Problem:
From the line that includes "Viewport: 996px width, 610px height." to the last line of the records that follow, copy every line exactly and nothing more, omitting pictures.
======== Supplied data ========
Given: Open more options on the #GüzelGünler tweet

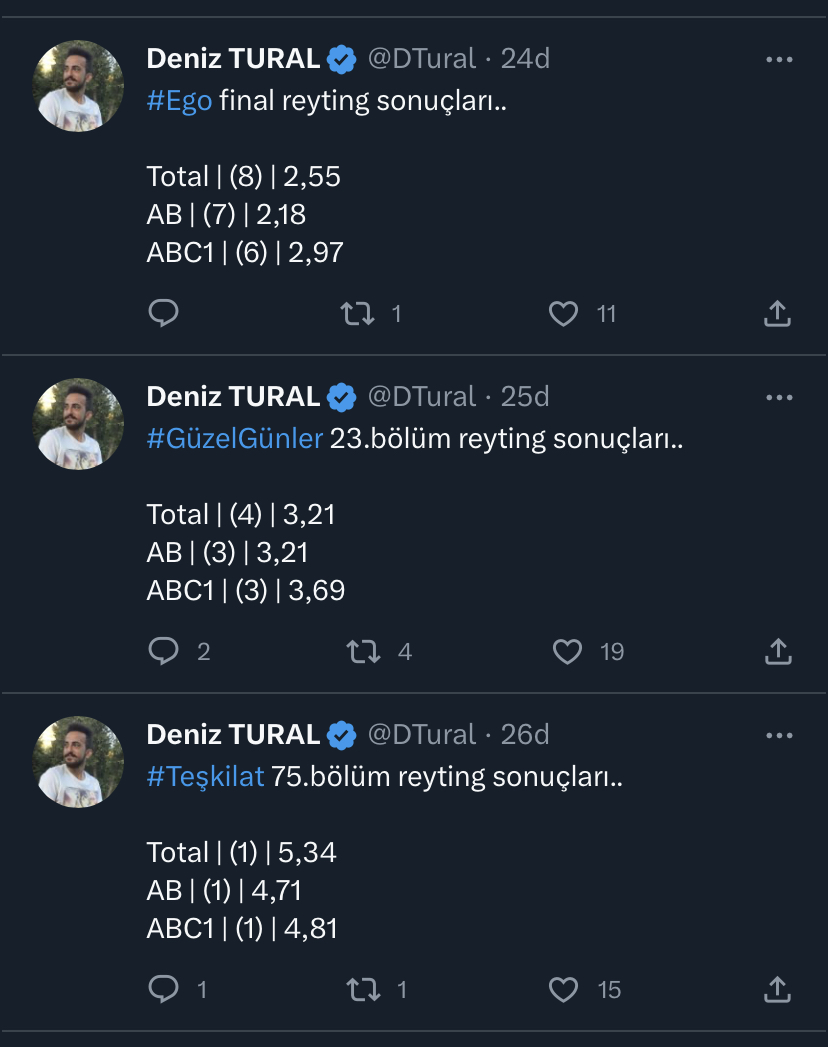Looking at the screenshot, I should point(778,398).
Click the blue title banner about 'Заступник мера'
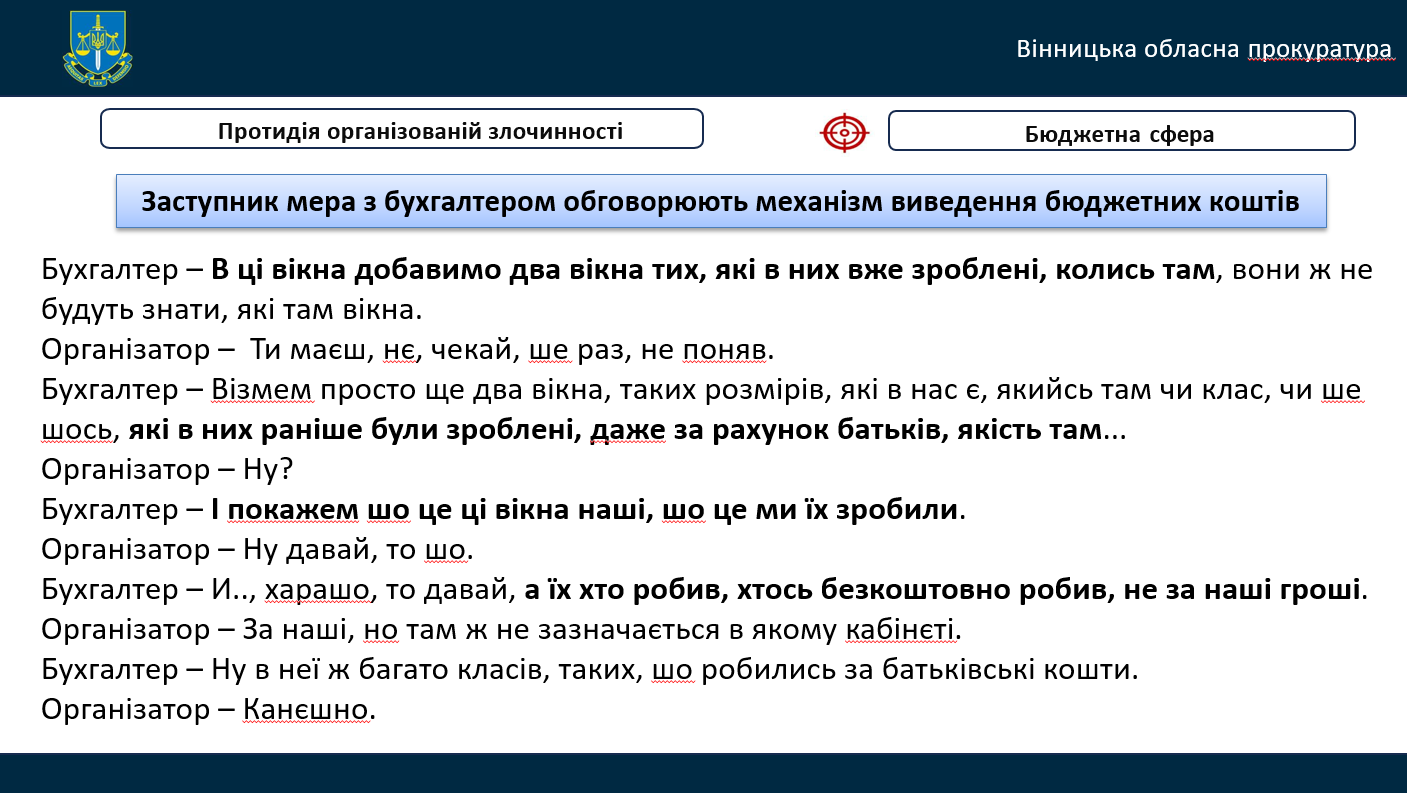Screen dimensions: 1407x793 [720, 202]
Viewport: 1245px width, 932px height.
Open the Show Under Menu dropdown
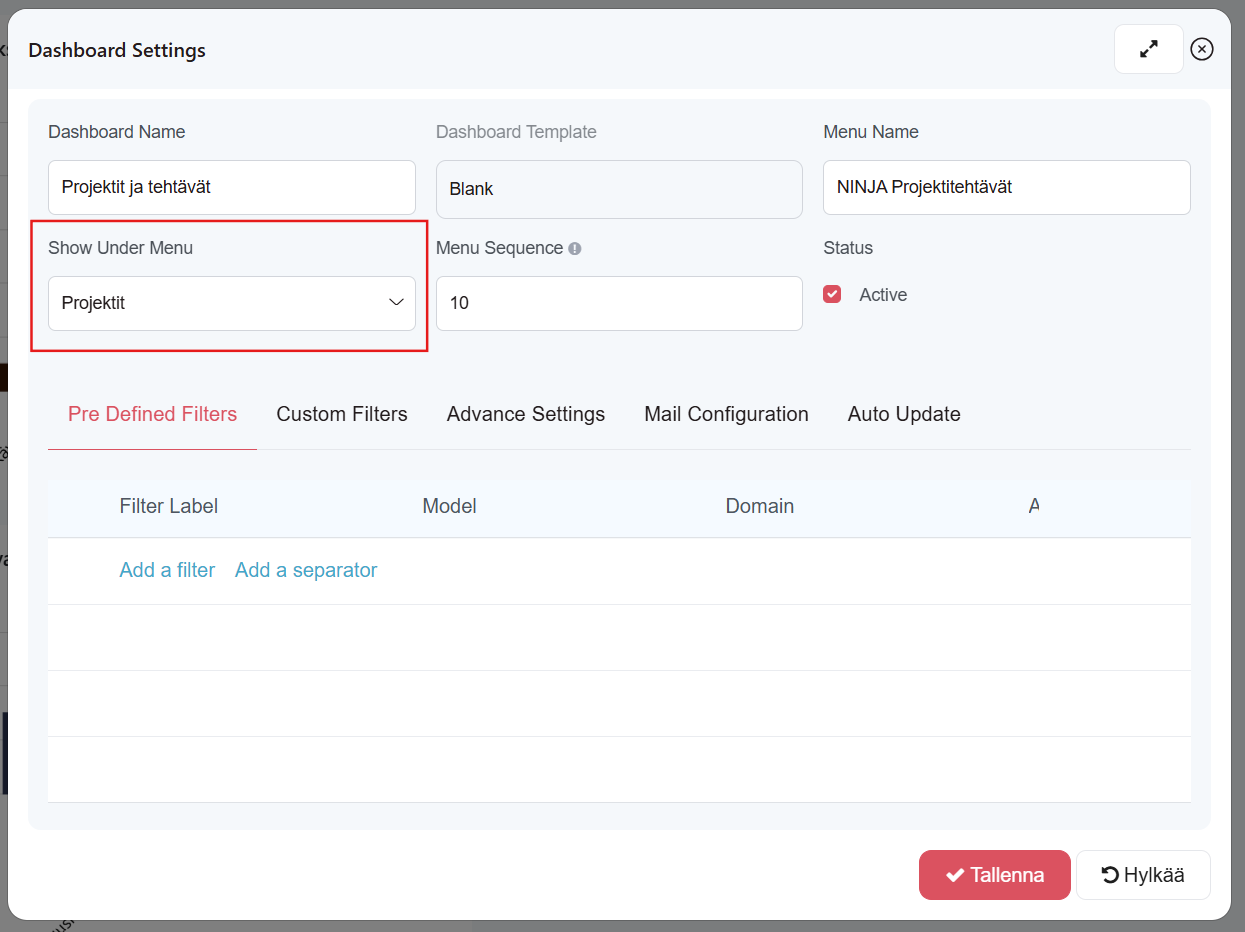(232, 303)
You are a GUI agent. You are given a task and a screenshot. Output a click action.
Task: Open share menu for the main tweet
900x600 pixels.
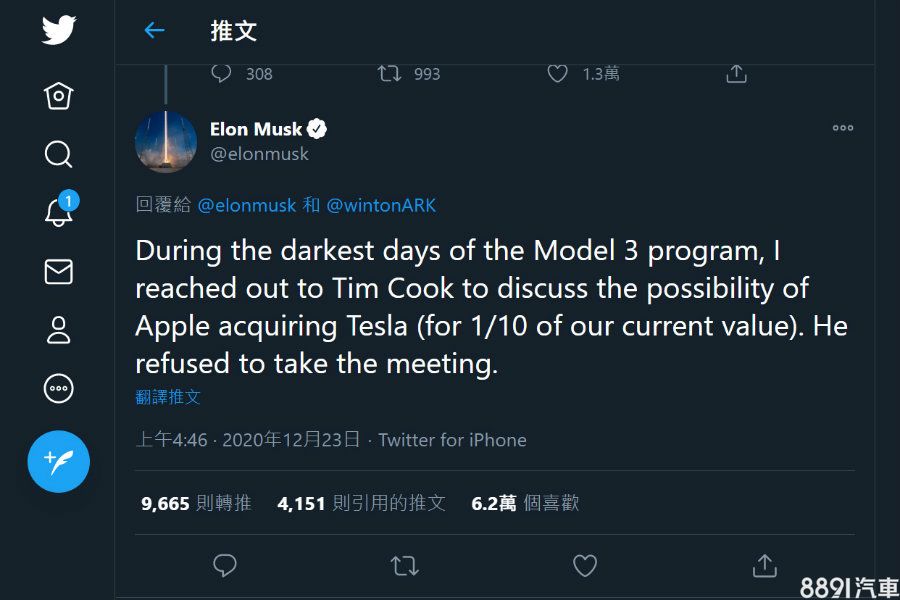click(764, 566)
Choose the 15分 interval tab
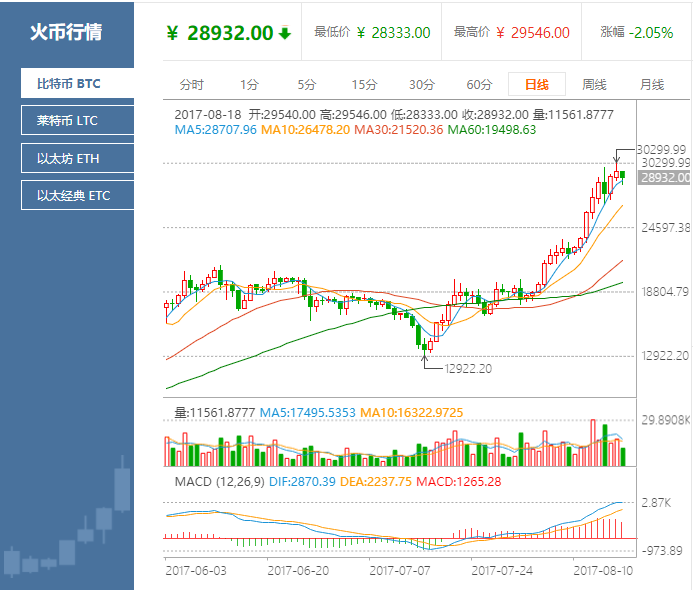Image resolution: width=693 pixels, height=590 pixels. (x=364, y=84)
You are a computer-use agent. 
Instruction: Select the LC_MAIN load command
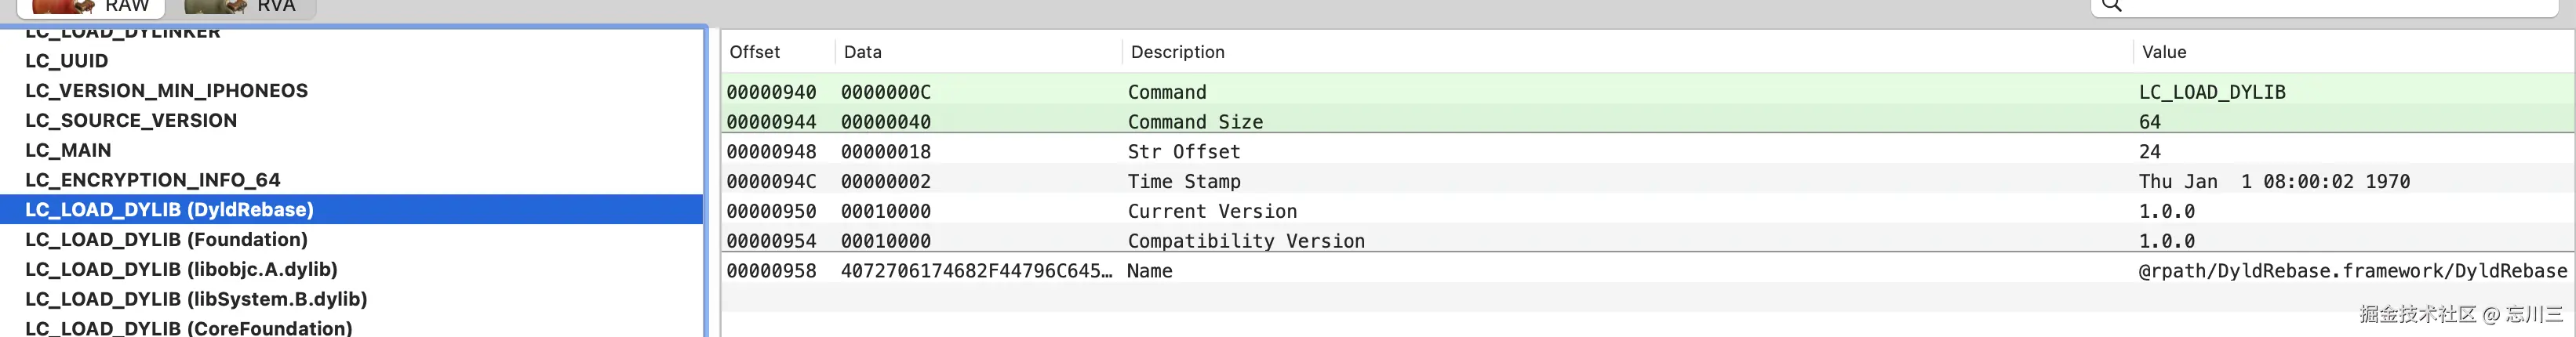(x=68, y=151)
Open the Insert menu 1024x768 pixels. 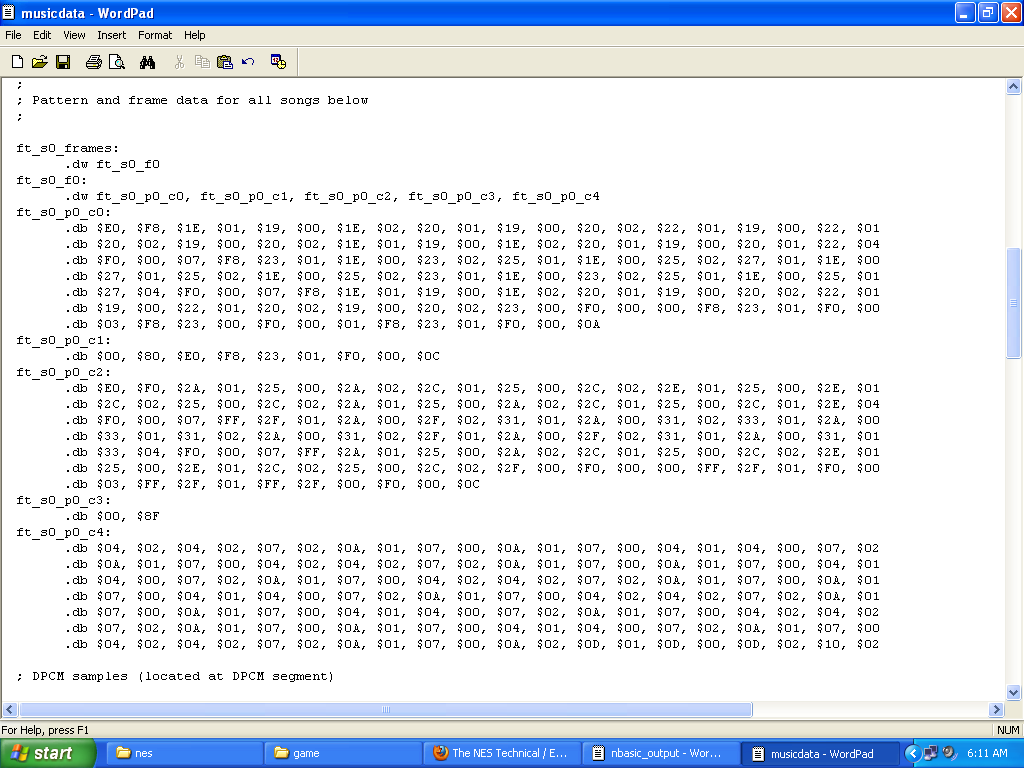pos(111,35)
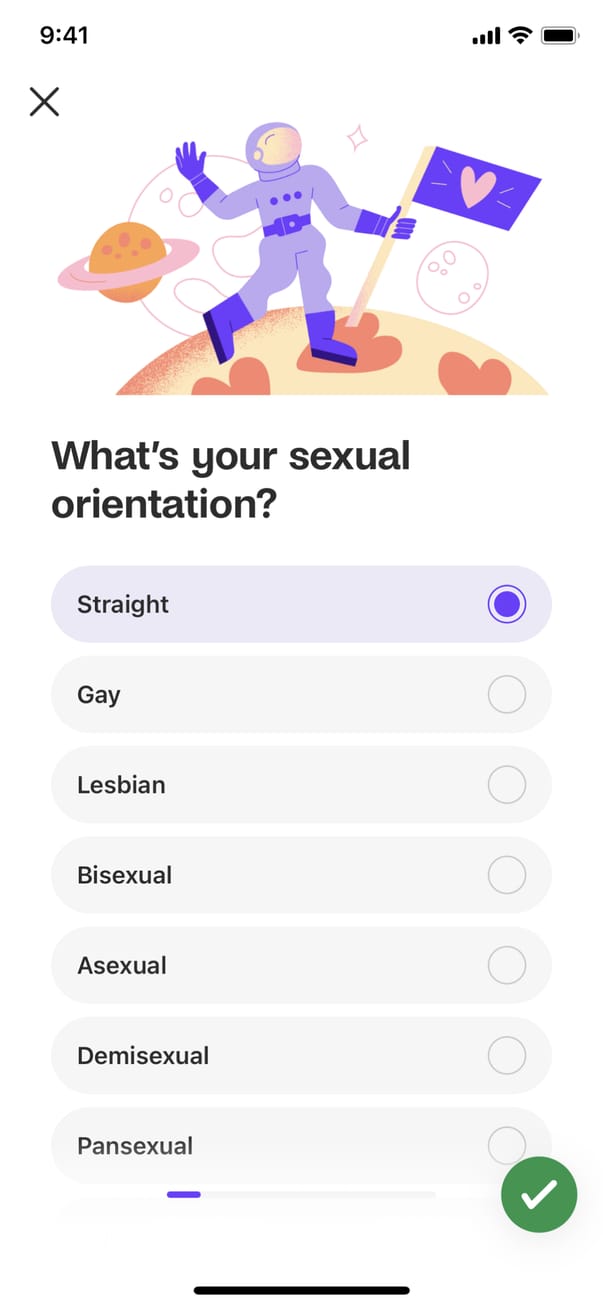Select the Lesbian radio button

507,785
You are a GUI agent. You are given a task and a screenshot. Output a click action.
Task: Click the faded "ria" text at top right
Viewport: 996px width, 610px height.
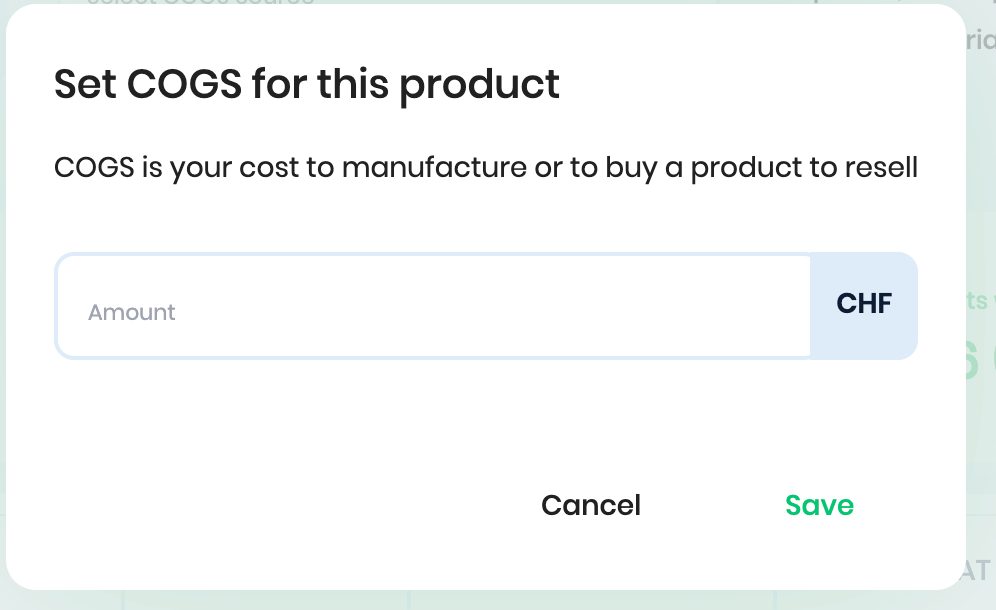980,42
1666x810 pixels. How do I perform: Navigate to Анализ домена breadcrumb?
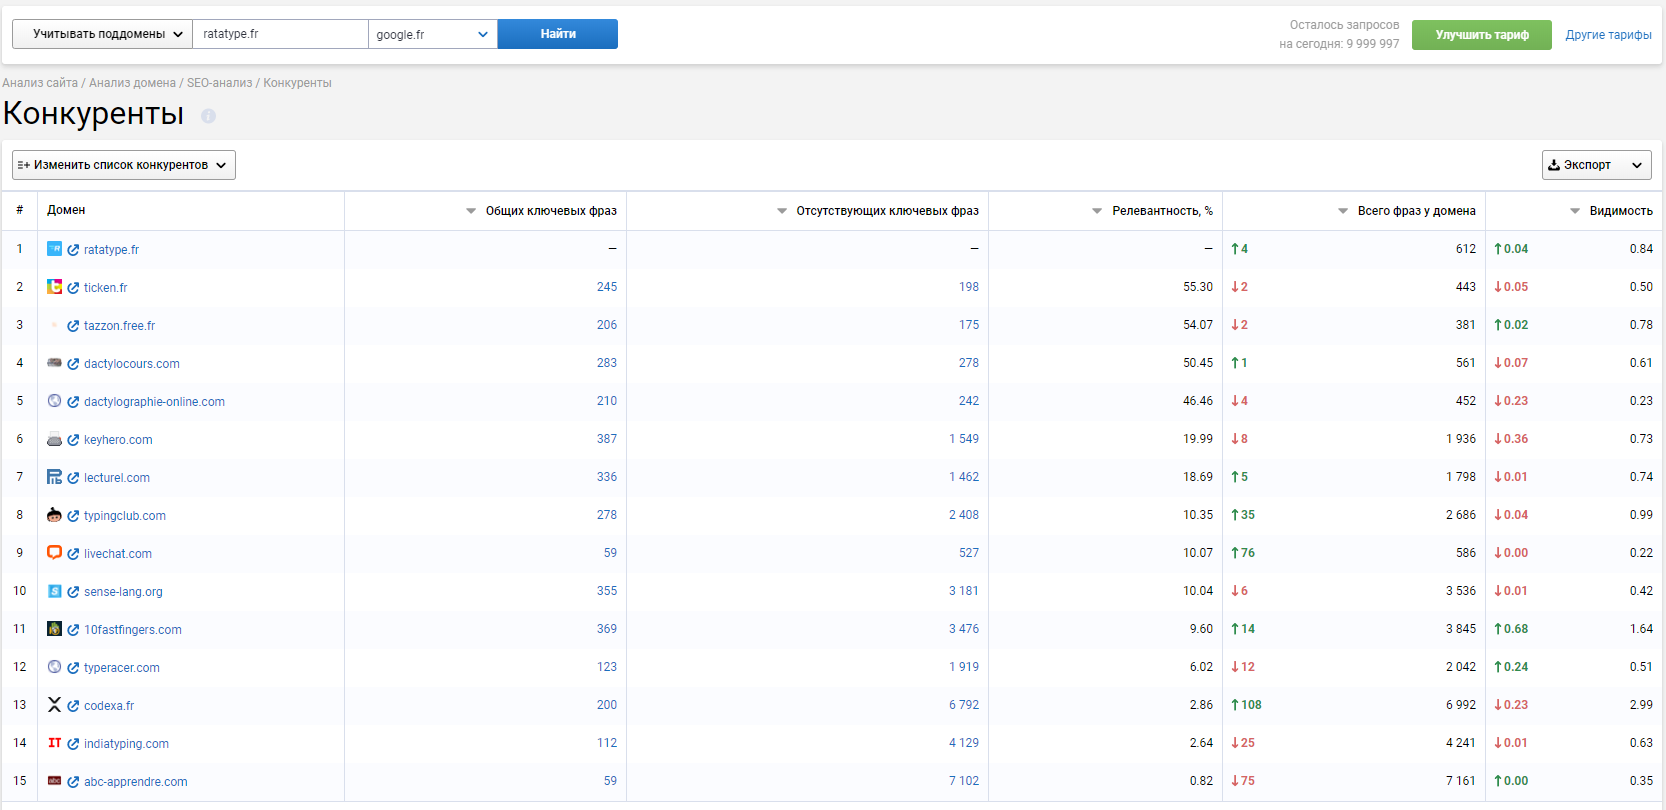coord(132,83)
========
Written reply:
Viewport: 996px width, 610px height.
980,42
1666x810 pixels. How do I perform: Navigate to Анализ домена breadcrumb?
coord(132,83)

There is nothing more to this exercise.